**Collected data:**

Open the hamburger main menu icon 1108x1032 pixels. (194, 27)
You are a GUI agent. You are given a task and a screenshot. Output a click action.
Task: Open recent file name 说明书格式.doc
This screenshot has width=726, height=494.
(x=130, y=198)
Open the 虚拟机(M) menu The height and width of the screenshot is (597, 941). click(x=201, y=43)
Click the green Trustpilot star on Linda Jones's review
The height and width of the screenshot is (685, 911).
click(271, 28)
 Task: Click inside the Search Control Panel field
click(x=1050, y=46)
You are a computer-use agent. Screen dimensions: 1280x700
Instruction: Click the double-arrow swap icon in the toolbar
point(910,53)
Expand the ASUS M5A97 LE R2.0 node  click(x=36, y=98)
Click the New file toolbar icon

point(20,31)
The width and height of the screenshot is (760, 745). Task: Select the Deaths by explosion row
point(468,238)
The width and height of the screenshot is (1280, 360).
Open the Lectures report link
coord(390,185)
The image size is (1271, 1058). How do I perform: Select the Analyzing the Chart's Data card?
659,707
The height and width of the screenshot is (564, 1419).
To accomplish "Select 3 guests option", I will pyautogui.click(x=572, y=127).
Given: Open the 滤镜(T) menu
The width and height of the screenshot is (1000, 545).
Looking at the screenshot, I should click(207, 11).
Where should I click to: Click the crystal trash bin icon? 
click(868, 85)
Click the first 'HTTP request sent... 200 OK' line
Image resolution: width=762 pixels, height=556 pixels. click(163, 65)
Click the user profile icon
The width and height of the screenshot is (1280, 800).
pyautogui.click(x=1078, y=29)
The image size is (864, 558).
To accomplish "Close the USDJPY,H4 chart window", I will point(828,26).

**YOUR ASSIGNMENT:** Look through the entries above, and wherever a line holds the string "will", copy it.

**FINAL ANSWER:**
To accomplish "Select 3 guests option", I will pyautogui.click(x=572, y=127).
To accomplish "Close the USDJPY,H4 chart window", I will point(828,26).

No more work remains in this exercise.